Very nice work, judging from your description!

This is not a trivial accomplishment.

I assume you are lexing/parsing the source code just once, so this is a compiler that produces (byte) codes. Your virtual machine executes them in a loop with a switch statement. This approach is in principle similar to the JVM. Just to compare, I wrote a small C compiler that produces JVM class files from "mini C" source code.
(01-01-2021 11:20 AM)grsbanks Wrote: [ -> ]You can't do "n--" if n is a floating point number.

"n--" compiles without errors for n of type double on the compilers I tried (and gives n-1.0), so I assume it's supported by the standard they are using. However it's not good programming style, as "n--" could be mistaken for the predecessor of the floating-point number, which in general is not equal to n-1.0, so your suggestion is better.

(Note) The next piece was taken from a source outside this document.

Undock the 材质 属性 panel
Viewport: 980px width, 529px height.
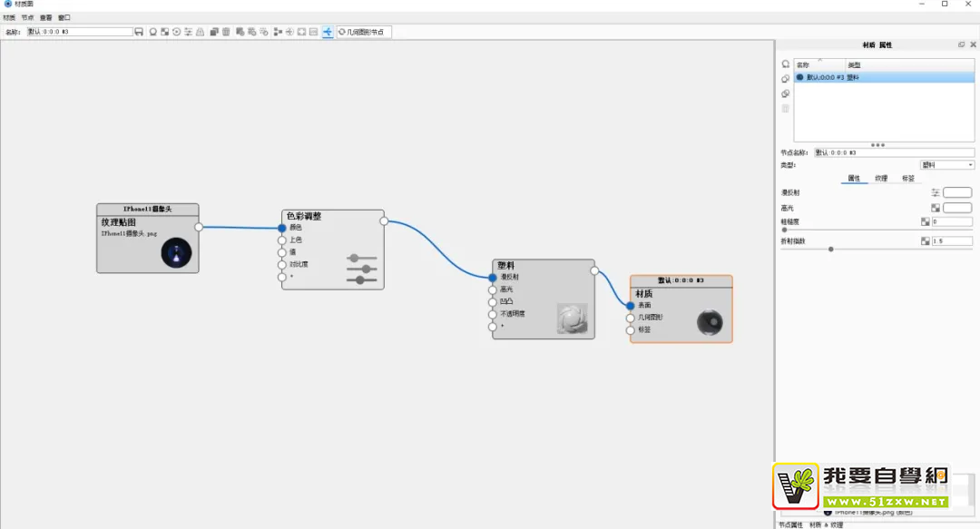[x=961, y=44]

(01-05-2021 03:50 AM)robve Wrote: [ -> ]I wrote a small C compiler that produces JVM class files from "mini C" source code.

Great work! I also like the manual, comprehensive and very professional.

I wrote the code before I read anything about compilers. The front end consists of (what I now know is called) a lexical analyser and the parser is just Dijkstra's shunting yard algorithm.

I'm now wondering whether I should:

a) Continue with my ad hoc approach. This is the easiest option but there is no syntax or semantic checking, so it will never be a complete programming environment.

b) Learn about grammars, abstract syntax trees and top-down parsing and write the parser by hand. This sounds very difficult.

c) Find an open source compiler and try to port it across.

My preference is for option b), despite the difficulties. In that case I think I should choose a programming language with a simpler grammar than C as the source language.
Option b, definitely. You wrote a compiler without knowing anything about compilers-- imagine what you'll accomplish once you know what you're doing! Wink
(01-06-2021 06:34 AM)mpark Wrote: [ -> ]Option b, definitely. You wrote a compiler without knowing anything about compilers-- imagine what you'll accomplish once you know what you're doing! Wink

I too would recommend b. Tools like flex and bison can help tremendously. It's been a while since I used them last time but IIRC you get by with just cursory knowledge of the grammars theory.

Definitely option b). By contrast, it will quickly become much more complicated to complete option a) when the language gets more complex.

Option b) is not as difficult to comprehend as you may think.

You could implement this with a hand-written lexical analyzer and write a recursive descent parser to do the translation. Or use flex and bison. The first chapters of the https://en.wikipedia.org/wiki/Compilers:..._and_Tools aka the "(Red) Dragon Book" shows how. Here are some lecture notes to get started.

To limit the syntax to arithmetic syntax, operator precedence parsers are very handy and relatively easy to implement, see https://en.wikipedia.org/wiki/Operator-p...nce_parser

The syntax of Prolog is parsed with operator precedence parsing. The interesting part is that the language syntax itself can be extended on the fly by the user defining his/her prefix, index, and postfix operators.

Also Pakrat parsing has gained some popularity, see https://en.wikipedia.org/wiki/Parsing_ex...on_grammar

Hope this helps!
(01-06-2021 09:59 AM)vaklaff Wrote: [ -> ]Tools like flex and bison can help tremendously. It's been a while since I used them last time but IIRC you get by with just cursory knowledge of the grammars theory.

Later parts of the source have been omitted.